NotuDocs is likely a better fit if:

  • You already write post-session notes (even brief ones) as part of your workflow
  • You have established templates or format preferences you want to preserve
  • You see clients for whom recording is not appropriate
  • You work bilingually or primarily in Spanish
  • You want to be able to explain every sentence in your note because you put it there

Neither is the objectively superior workflow. They serve different practitioners.

Template Flexibility

Mentalyc generates notes using formats it supports. You can customize elements, but the underlying structure is generated by the model based on its training. You are editing what the AI produced.

NotuDocs puts template control at the center of the product. You define the template: the sections, the clinical language, the structure you were trained to use or that your payer requires. The AI fills your template, not the other way around. This means your notes continue to sound like you, use your preferred phrasing, and meet your specific format requirements.

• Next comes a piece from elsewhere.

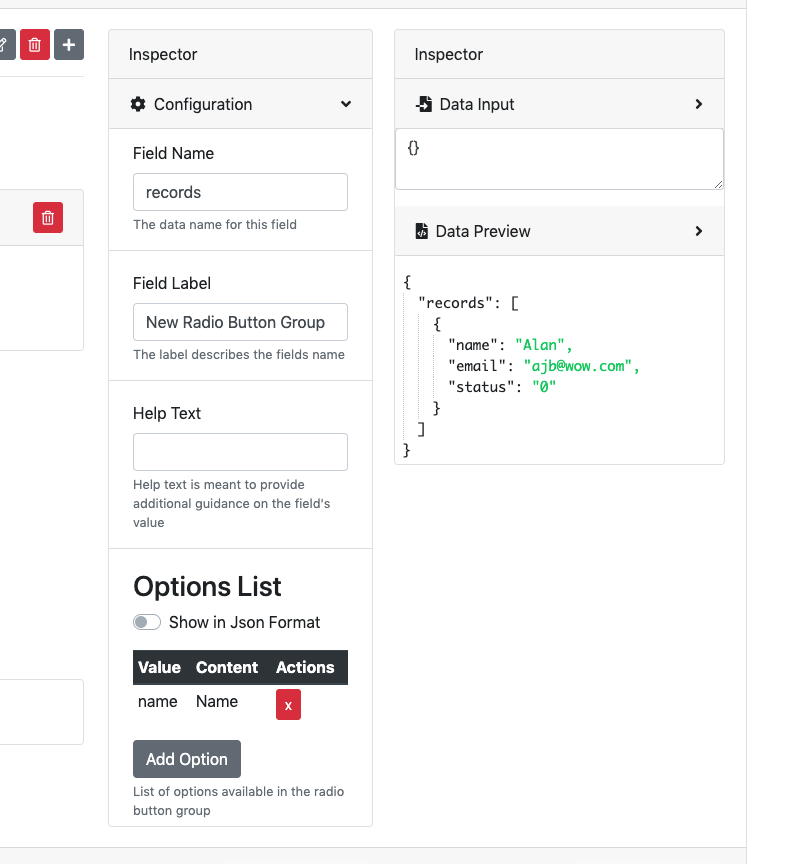
Task: Click the empty Help Text input
Action: [x=240, y=452]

For therapists who have developed their note style over years of practice or who are required to use specific formats for supervision or reimbursement, this distinction matters. Your note structure is not a preference to be overridden by a default template.

Language Support

This is an area where the tools differ meaningfully.

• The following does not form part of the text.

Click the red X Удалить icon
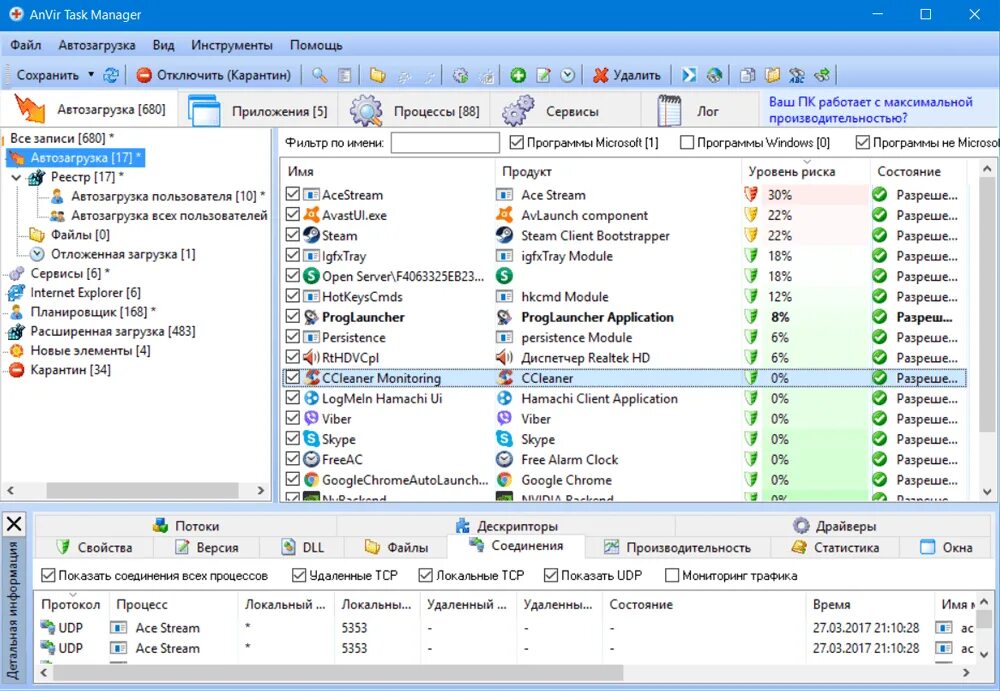The image size is (1000, 691). pos(600,75)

Mentalyc's primary focus is English-language content. There is some multilingual support, but the depth of that support for Spanish-language clinical documentation is not on par with its English capabilities.

NotuDocs is built for bilingual professionals from the ground up. If you see clients in Spanish and document in English, or document entirely in Spanish, the tool handles both natively. The templates, the AI outputs, and the interface support Spanish as a first-class language rather than an afterthought.

For therapists in the US who serve Spanish-speaking communities, or for practitioners anywhere in Latin America, this is not a minor point. Clinical vocabulary in Spanish is not simply translated English. Terms like "alianza terapéutica," "ideación suicida," or "regulación emocional" have established meanings in clinical Spanish that differ from what a machine translation would produce. Native bilingual support means the output actually sounds like clinical documentation rather than a translation.

Comparison Summary

How each tool works:

  • Mentalyc: Records session, generates note from transcript
  • NotuDocs: You write notes, AI fills your template

Hallucination risk:

  • Mentalyc: Present (generative AI can invent content)
  • NotuDocs: Constrained (AI only uses what you wrote)

Starting price:

  • Mentalyc: $14.99/month
  • NotuDocs: Free tier available, Pro at $25/seat/month

Session recording required:

  • Mentalyc: Yes
  • NotuDocs: No

Custom templates:

  • Mentalyc: Limited customization
  • NotuDocs: Full control (you define the template)

Spanish language support:

  • Mentalyc: Limited
  • NotuDocs: Native bilingual support

Best for:

  • Mentalyc: Therapists who want full automation and are comfortable with recording
  • NotuDocs: Therapists who want control, work bilingually, or cannot record sessions

Who Should Choose Which

Choose Mentalyc if the appeal of recording once and getting a full note generated with minimal post-session work outweighs concerns about accuracy risk and session recording. If you are a solo practitioner doing individual adult therapy in English and you have the consent workflow in place, the automation level may be worth it for you.

Choose NotuDocs if you already write some form of post-session notes, if you have templates you want to preserve, if you work in Spanish or bilingually, or if session recording is not compatible with your client population or personal comfort level. The free tier gives you enough space to test it with real session data before deciding.

The honest answer is that neither tool is perfect for every therapist. The choice between them is a choice about which tradeoffs you prefer: maximum automation with some accuracy risk, or a bit more post-session writing with tighter control over what ends up in the permanent record.

That is a professional judgment only you can make. Both tools are worth evaluating with your actual session notes before committing.